Hear the question carefully. Rather than taking it as an invite to whine and complain, find a way to relate it to one of your WINNING stories. Talk about a time you handled a major crisis and show how your common sense, initiative, forward-thinking and problem solving skills helped you to manage the problematic situation. A sample answer could be something like “”I’m not easily harried. In fact, my previous boss often referred to me as ‘unhassled.’ I know the significance of being flexible and I easily adapt to fluctuating situations and ever-changing priorities. And if I do feel stressed, I normally take a break or do a little exercise to clear my head. But if it’s something beyond my control which begins to affect my work, I normally prefer discussing it with my boss.” One particular instance which comes to my mind immediately is of my last organisation where a key client demanded that we finish his assignment 3 weeks ahead of the schedule. This seemed like an impossible job at first but instead of letting the pressure engulf me, I took immediate action. I looked at our other assignments and somehow managed to move some plans around. It was difficult at first but we managed to meet the client’s demand which made him extremely happy and satisfied.”

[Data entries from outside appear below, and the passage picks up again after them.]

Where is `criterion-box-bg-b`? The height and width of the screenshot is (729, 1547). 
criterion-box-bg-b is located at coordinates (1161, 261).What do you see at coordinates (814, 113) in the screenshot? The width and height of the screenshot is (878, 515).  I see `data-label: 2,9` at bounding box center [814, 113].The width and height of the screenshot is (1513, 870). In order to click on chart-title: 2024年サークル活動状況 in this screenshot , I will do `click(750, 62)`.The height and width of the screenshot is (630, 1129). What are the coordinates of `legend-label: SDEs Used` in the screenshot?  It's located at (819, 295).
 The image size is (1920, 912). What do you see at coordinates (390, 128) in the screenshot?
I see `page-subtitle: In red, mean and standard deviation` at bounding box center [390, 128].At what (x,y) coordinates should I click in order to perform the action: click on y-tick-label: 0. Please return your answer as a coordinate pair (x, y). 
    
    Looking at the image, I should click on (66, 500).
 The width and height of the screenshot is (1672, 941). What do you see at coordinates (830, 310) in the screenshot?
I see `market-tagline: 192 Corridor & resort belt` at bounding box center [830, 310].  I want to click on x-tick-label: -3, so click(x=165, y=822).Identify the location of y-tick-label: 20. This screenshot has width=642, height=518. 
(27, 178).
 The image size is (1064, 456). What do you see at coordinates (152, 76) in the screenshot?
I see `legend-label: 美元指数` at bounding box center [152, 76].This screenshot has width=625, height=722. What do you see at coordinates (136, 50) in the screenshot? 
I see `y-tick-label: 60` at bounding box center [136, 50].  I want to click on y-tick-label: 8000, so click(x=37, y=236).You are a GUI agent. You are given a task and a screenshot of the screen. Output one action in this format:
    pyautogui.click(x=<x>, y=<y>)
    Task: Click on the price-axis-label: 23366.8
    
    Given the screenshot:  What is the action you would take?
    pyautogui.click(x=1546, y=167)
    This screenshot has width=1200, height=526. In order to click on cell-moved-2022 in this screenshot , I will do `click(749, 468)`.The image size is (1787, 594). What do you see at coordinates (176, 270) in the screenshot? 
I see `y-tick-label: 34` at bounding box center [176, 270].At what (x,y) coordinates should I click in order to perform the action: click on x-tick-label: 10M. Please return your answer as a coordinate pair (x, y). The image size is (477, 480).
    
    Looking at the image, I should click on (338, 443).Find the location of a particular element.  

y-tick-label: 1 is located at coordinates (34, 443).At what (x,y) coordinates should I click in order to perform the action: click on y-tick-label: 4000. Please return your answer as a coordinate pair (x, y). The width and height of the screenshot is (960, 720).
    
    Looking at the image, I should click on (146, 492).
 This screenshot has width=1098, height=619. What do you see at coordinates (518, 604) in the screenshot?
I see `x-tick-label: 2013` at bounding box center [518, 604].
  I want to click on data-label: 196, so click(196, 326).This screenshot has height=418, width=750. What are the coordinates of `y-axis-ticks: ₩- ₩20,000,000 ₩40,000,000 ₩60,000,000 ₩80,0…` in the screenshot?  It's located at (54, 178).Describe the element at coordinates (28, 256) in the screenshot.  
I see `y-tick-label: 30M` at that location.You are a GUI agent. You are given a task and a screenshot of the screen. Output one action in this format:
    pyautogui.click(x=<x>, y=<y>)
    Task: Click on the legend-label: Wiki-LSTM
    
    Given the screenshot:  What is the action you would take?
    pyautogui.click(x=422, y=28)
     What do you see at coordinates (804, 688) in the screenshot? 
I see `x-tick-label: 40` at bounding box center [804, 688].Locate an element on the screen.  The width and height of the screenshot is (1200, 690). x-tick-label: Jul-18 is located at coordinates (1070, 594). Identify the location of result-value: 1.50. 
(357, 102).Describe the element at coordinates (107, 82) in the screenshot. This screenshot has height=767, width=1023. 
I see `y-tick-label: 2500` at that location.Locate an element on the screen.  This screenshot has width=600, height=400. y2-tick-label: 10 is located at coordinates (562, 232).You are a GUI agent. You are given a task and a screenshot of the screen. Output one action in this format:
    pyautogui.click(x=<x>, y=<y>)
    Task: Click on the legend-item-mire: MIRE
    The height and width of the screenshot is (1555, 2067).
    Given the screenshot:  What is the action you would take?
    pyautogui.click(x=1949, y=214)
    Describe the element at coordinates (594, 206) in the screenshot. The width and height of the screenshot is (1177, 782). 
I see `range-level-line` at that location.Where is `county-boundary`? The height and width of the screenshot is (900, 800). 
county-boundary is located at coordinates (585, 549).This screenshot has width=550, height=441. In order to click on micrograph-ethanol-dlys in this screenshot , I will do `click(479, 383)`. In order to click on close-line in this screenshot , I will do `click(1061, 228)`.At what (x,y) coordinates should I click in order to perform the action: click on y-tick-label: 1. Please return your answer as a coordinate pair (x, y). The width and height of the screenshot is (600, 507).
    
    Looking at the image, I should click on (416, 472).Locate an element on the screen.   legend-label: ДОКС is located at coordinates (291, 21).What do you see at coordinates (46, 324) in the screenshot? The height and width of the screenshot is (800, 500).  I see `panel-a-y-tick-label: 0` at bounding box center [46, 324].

The key to articulating your answer to this question is to grab this opportunity and talk about a situation where you were under immense pressure – and you how rose to the challenge. Remember- employers are forever looking for candidates who have a calm head over their shoulders and who can apply practical methods under pressure. But if dealing with stress isn’t your thing, you might want to re-evaluate a job that is extremely deadline-driven or where you are constantly under stress to deliver. Some jobs are innately pressure driven so make sure you’re going for one that you can handle. Because finding the right job is all about the perfect fit between your personality, strengths and the role.